Andersen et al. (1) claimed that breast cancer patients experiencing a recurrence survived longer when they had been exposed to a brief psychologic intervention an average of 11 years earlier. We are concerned that breast cancer patients, clinicians, and researchers might accept these claims at face value, leading patients to mistakenly seek and professionals to mistakenly recommend psychologic intervention to improve the quantity, rather than the quality of patient lives. Regardless of claims made by researchers invested in demonstrating the contrary, no study of psychologic intervention in which survival was an a priori end point and intervention was not confounded with improved medical surveillance and attention has demonstrated a survival benefit among cancer patients (2). The current study does not alter this conclusion. As stated previously (3) regarding the Andersen et al. parent study (4), claims about survival benefits are medical claims and should be evaluated using the same standards of evidence whether they arise from psychologic, pharmacologic, or medical interventions. Andersen et al. (1, 4) fail to meet these standards.
Results are based on an extremely small sample and an even smaller number of events. This report isolated 29 patients from the intervention group who subsequently recurred, 10 (34%) of whom survived, and 33 from the no treatment group, 8 of whom survived (25%). Although the authors present these data as representing a “59% reduction in the risks of dying from breast cancer” (1) the numbers are too small to have any real clinical significance when considered in absolute terms. Moreover, these numbers are too small to achieve statistical significance in simple analyses or be subjected to multivariate analyses appropriately. The authors do not provide unadjusted results, but report a significant multivariate analysis of study arm, adjusting for three of nine covariates examined using stepwise regression, a procedure that is well-known to overfit data and generate study-specific results that do not typically generalize to other samples (5). The strategy for selecting covariates was not explicit, and these included some variables which the authors claim the intervention affected (e.g., psychologic distress) but not others (e.g., health behaviors; ref. 6). Oddly, selected covariates did not include any of the minimization factors Andersen et al. previously stated should always be adjusted for “when analyzing data from a trial using this method (of randomization)” (ref. 4, pg. 3451). Regardless, there was no statistically significant difference between the groups in terms of proportion surviving and absent control variables.
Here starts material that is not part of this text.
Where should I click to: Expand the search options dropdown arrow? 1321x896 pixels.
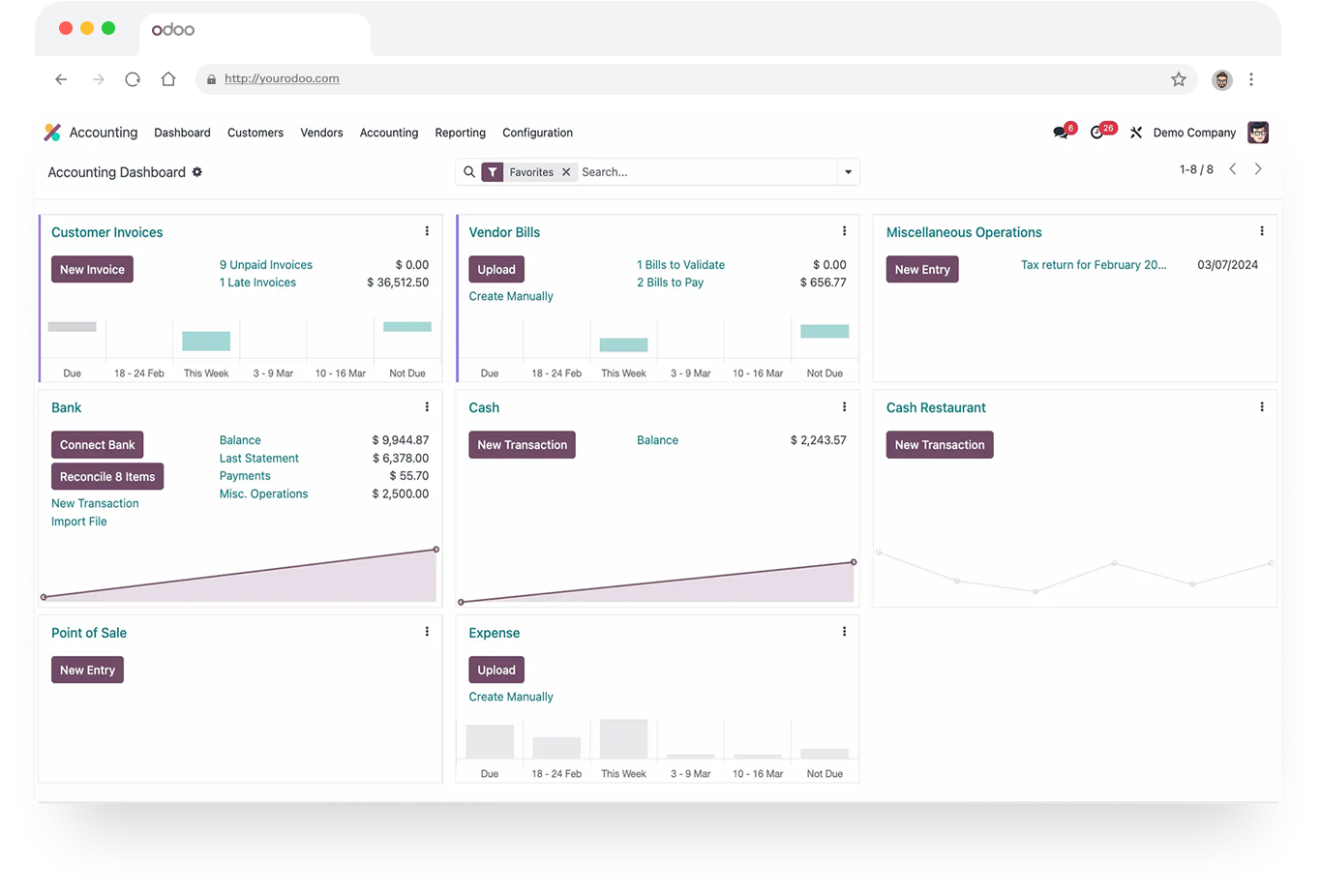849,172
The authors attribute their report of a survival benefit to a “biobehavioral advantage” for the intervention arm. This is somewhat puzzling, given that the intervention arm received a significantly higher chemotherapy dose intensity, and no significant study arm or study arm by time effect was found for health measures. Immunologic analyses lead to inconsistent results, with a significant arm by time effect for one of three reported analyses, NKCC, but no real discussion of the clinical utility of the size of the Natural killer cell cytotoxicity (NKCC) effect in the context of null findings for Concanavalin A (Con A) and Phytohaemagglutinin (PHA). Overfitting is again a likely issue, with the smaller of the two groups having only 18 cases and an unknown number of covariates entered into models used to assess group differences. In any case, it is difficult to make sense of any biobehavioral analysis based on a sample with 34% of the cases missing (21 of 62 patients). Such a large proportion of missing data in such a small sample invalidates any conclusions that the authors attempt to draw.
In sum, these findings do little to illuminate the complex relationships and pathways between stress, immunologic function, and tumor biology. Moreover, they risk motivating vulnerable patients to seek psychologic support for unproven reasons. Support and psychotherapeutic groups have much to offer patients, but improved survival has not been shown to be among them.
Disclosure of Potential Conflicts of Interest
No potential conflicts of interest were disclosed.